■ WORK TO COMPLETE
Produce an exact copy of the listing.

■ DATA
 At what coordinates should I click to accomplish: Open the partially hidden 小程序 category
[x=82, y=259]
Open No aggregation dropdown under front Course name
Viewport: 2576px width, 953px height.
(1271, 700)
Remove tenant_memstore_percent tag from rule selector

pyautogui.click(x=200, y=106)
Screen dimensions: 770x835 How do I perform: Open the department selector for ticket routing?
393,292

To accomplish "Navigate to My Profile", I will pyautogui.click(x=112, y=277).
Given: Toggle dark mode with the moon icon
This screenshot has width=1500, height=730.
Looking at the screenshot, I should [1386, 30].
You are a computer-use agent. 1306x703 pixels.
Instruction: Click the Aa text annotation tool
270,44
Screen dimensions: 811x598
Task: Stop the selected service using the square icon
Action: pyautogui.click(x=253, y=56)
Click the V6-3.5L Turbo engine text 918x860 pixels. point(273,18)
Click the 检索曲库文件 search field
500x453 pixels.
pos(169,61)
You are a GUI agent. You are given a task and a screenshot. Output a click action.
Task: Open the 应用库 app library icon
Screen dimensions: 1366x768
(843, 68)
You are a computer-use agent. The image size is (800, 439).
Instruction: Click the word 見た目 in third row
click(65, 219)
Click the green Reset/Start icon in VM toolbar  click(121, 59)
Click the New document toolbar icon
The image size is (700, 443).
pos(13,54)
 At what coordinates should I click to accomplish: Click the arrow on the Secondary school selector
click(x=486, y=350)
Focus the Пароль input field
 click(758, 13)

■ TASK OUTPUT
 At what coordinates should I click to accomplish: Open the partially hidden 小程序 category
[x=82, y=259]
Open No aggregation dropdown under front Course name
Viewport: 2576px width, 953px height.
(1271, 700)
Remove tenant_memstore_percent tag from rule selector

pyautogui.click(x=200, y=106)
Screen dimensions: 770x835 How do I perform: Open the department selector for ticket routing?
393,292

To accomplish "Navigate to My Profile", I will pyautogui.click(x=112, y=277).
Given: Toggle dark mode with the moon icon
This screenshot has width=1500, height=730.
Looking at the screenshot, I should [1386, 30].
You are a computer-use agent. 1306x703 pixels.
Instruction: Click the Aa text annotation tool
270,44
Screen dimensions: 811x598
Task: Stop the selected service using the square icon
Action: pyautogui.click(x=253, y=56)
Click the V6-3.5L Turbo engine text 918x860 pixels. point(273,18)
Click the 检索曲库文件 search field
500x453 pixels.
pos(169,61)
You are a GUI agent. You are given a task and a screenshot. Output a click action.
Task: Open the 应用库 app library icon
Screen dimensions: 1366x768
(843, 68)
You are a computer-use agent. The image size is (800, 439).
Instruction: Click the word 見た目 in third row
click(65, 219)
Click the green Reset/Start icon in VM toolbar  click(121, 59)
Click the New document toolbar icon
The image size is (700, 443).
pos(13,54)
 At what coordinates should I click to accomplish: Click the arrow on the Secondary school selector
click(x=486, y=350)
Focus the Пароль input field
 click(758, 13)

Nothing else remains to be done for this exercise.